Development of a new Internal Medicine curriculum
July 2017: Submission to the General Medical Council (GMC)
The new Internal Medicine (IM) stage 1 curriculum has now been submitted to the GMC for approval. A wide consultation was carried out including the circulation of a survey and workshops with Heads of School, the CMT Advisory Committee, trainee representatives and patients and feedback led to changes incorporated into the final draft.

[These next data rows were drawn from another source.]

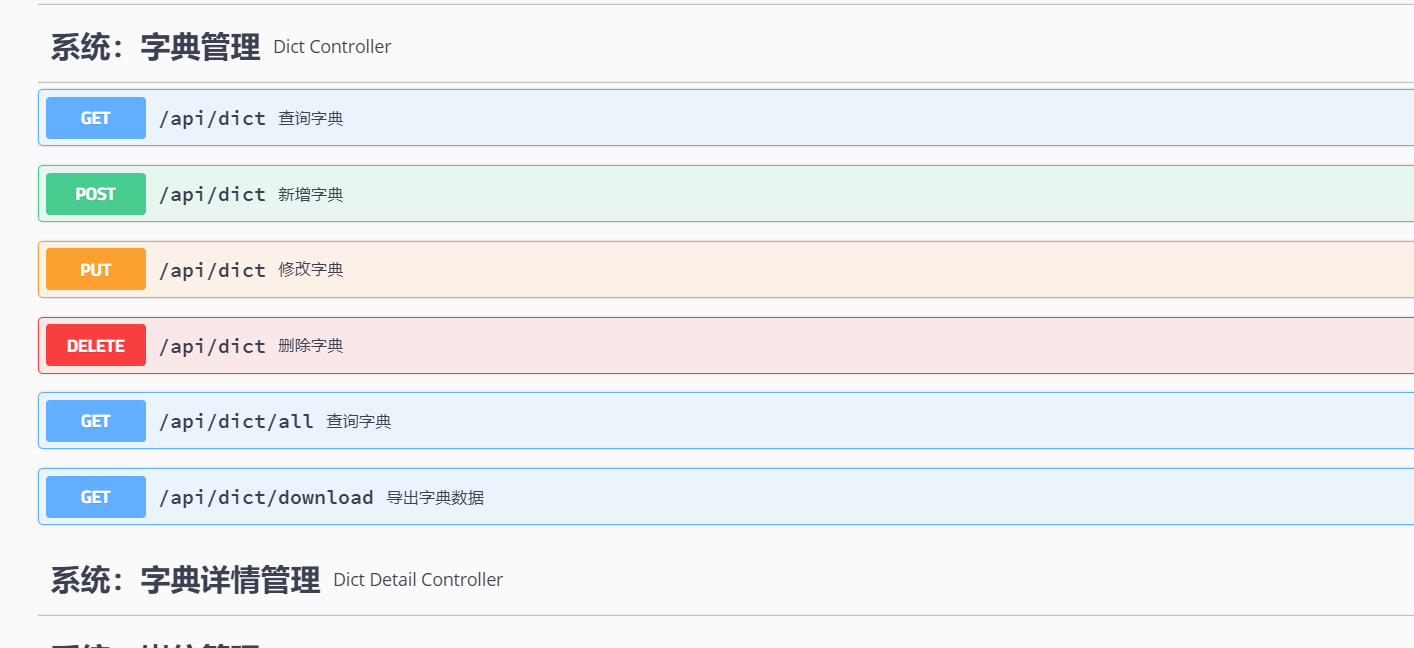Viewport: 1414px width, 648px height.
Task: Expand the 查询字典 GET /api/dict operation
Action: (726, 118)
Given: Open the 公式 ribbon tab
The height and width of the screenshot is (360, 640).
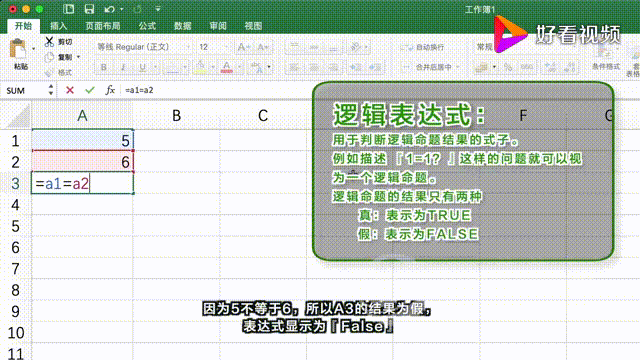Looking at the screenshot, I should [x=147, y=26].
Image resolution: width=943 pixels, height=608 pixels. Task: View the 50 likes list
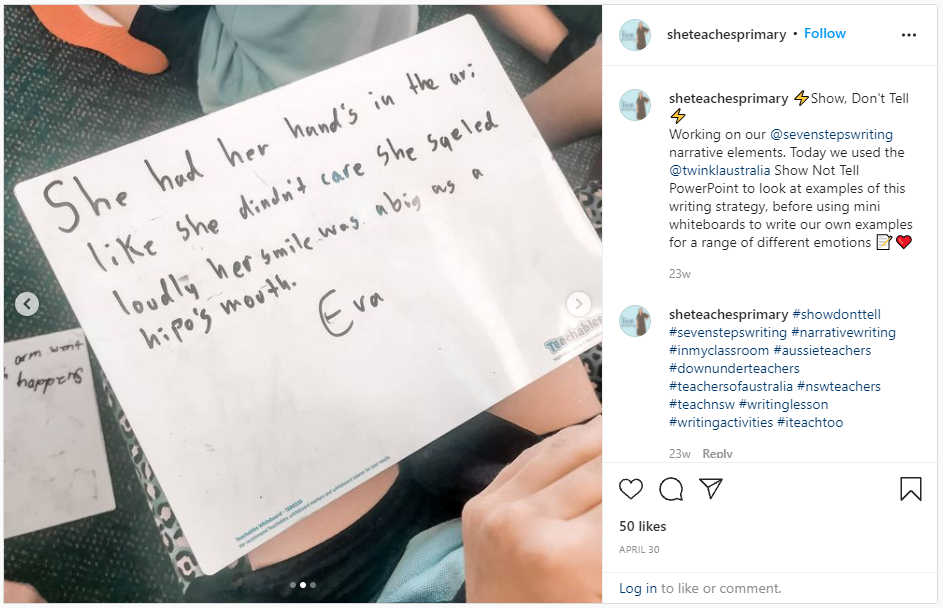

The three Physician college’s trainee’s committees have been actively involved in the development of the curriculum and provided representative feedback from all stages of training including medical student observers, Foundation doctors observers, CMT and Acute Care Common Stem (ACCS).
The curriculum will be considered by the GMC’s curriculum advisory group (CAG) in September and an approval decision is expected in October 2017.
April 2017: Update on curriculum development
How will this model help to deliver exceptionally trained general physicians with diverse specialist skills to manage the changing needs of our population?
- Simulation training will offer time and a safe learning environment for all stages of trainees to learn new skills
- Increased exposure to outpatients in a set period of training aims to help trainees focus on this area of learning and reduce inter-hospital variability
- Experience in HDU/ITU will also enable trainees to be exposed to these different areas at an earlier stage
- Training in geriatrics will help equip doctors with the skills required to treat our ageing multi-morbid population
- The third year will focus on a ‘step-up’ role in Acute Medicine as the Medical Registrar which will allow trainees to learn to lead the acute take in a supportive environment.
July 2016: Interview with Professor David Black, JRCPTB Medical Director
October 2015: Response to the Shape of Training mapping exercise
- We support the need to restructure aspects of the training of physicians to support the management of acute medical emergencies, chronic disease management, comorbidities, complexity and the needs of an ageing society. In doing so we also recognise an opportunity to begin the process of service and education transformation but we are not seeking to alter the current length of physician training.
- We recognise that there are many ways to better support the acute medical take and acute care, both within the hospital and the community. These are specialty dependent, but with an expectation that specialties will have knowledge of the acute take, contribute to the care of acutely unwell patients, and have the skills to do that.
- Changes for training in all specialties will be aligned with the General Medical Council changes to Generic Professional Capabilities and a new approach to assessment.
- The curricula will allow simpler and more regular updating to accommodate the needs of patients and new innovations in treatment. In particular we want maximum flexibility in the early years to permit more pluri-potential training and for later training to ensure appropriate development and maintenance of skills and competencies.